Rito Selvaggi

Rito Selvaggi (22 May 1898  19 May 1972) was an Italian composer, pianist, conductor, poet, and educator. He composed numerous works, including operas, oratorios and sacred music as well symphonic and chamber music. He also served as the Director of the music conservatories in Palermo, Parma, and Pesaro.

Rito Selvaggi

Biography

Selvaggi was born in Noicàttaro in the Province of Bari, the third of six children. He showed an early talent for music, especially the piano, and in 1910, his family sent him to the Rossini Conservatory in Pesaro, where he studied under Amilcare Zanella. After graduating from the conservatory, he continued his piano studies with Ferruccio Busoni in Bologna and made his Paris debut in 1913. His career as a concert pianist was cut short by World War I, when he served as a lieutenant in the Italian Army from 1915 to 1918. After the war, he concentrated his musical activities primarily on conducting and composing. He was the co-director (with Tullio Serafin) of the Teatro Regio in Turin and the Théâtre des Champs-Élysées in Paris from 1918 to 1922 and toured internationally as a conductor from 1923 to 1927.
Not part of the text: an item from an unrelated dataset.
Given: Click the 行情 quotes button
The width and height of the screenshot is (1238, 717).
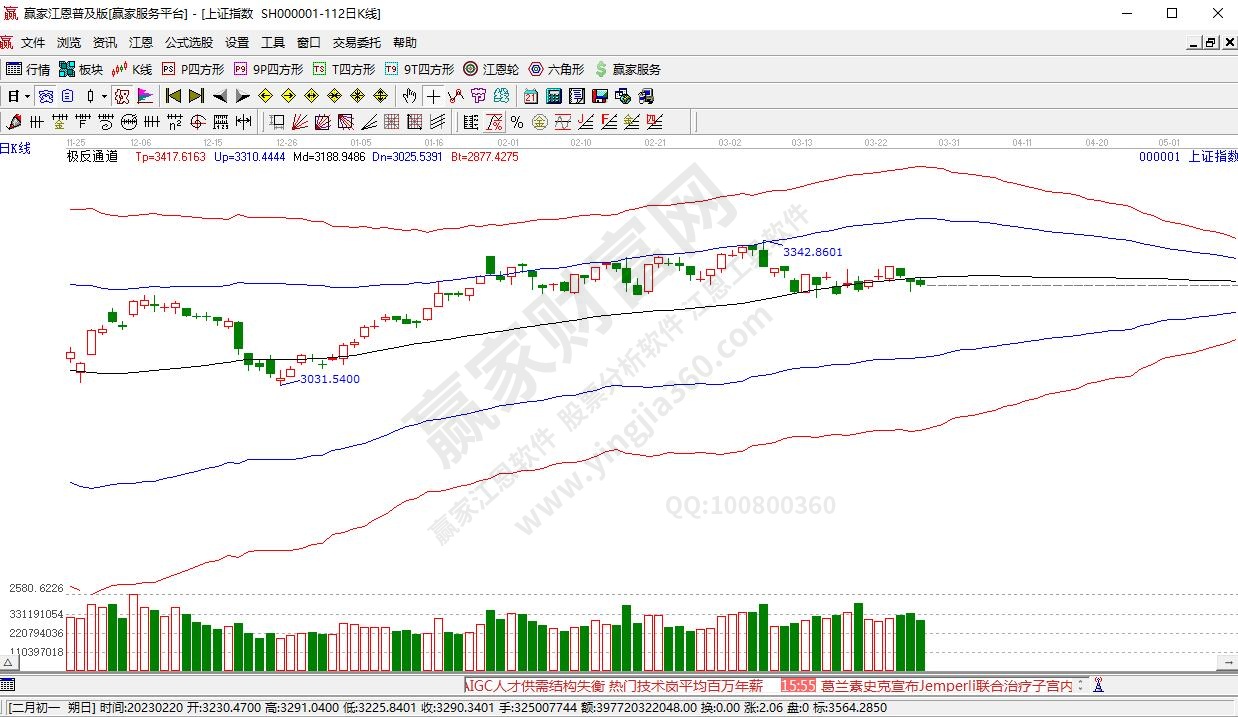Looking at the screenshot, I should (x=28, y=69).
From 1929 to 1943 he was also the Artistic Director for symphonic music for Italian National Radio, where he championed the works of contemporary Italian composers, including Pizzetti, Malipiero, and Alfano. During the course of his career, he served as the Director of the Palermo Conservatory (1938–1943), the Parma Conservatory (1956–1959), and the Rossini Conservatory in Pesaro (1959–1963).[1] Selvaggi spent the last years of his life in his villa at Zoagli in the Province of Genoa where he died in 1972 at the age of 74.

Selected works

  • La maggiolata veneziana (The Venetian May Festival), opera in three acts to a libretto by the composer and Emanuele Cecconi, premiered Teatro San Carlo, Naples, 26 April 1929
  • Estasi di San Francesco (The Ecstasy of Saint Francis), oratorio for soloists, chorus, orchestra and organ, premiered, Teatro Regio, Turin, 1930
  • Stabat Mater, premiered Teatro Massimo, Palermo, 1942 (later broadcast on Radio Vaticana)
  • Santa Caterina da Siena, la sposa di Fontebranda (Saint Catherine of Siena, the Bride of Frontebranda), oratorio in commemoration of the 600th anniversary of the birth of Catherine of Siena, broadcast on RAI, 1947

Sources

  1. Roberto Zanetti (1985). "Rito Selvaggi". La musica italiana nel Novecento. Vol. 2. Bramante. p. 989.
  • Casaglia, Gherardo (2005)."Rito Selvaggi". L'Almanacco di Gherardo Casaglia (in Italian).
  • Conservatorio Statale di Musica "Gioachino Rossini", I Direttori (in Italian). Accessed 23 October 2010.
  • Sanvitale, Francesco, Tosti, EDT srl, 1991. ISBN 88-7063-094-3
  • Selvaggi Jr., Rito, Rito Selvaggi: Biografia (in Italian). Accessed 23 October 2010.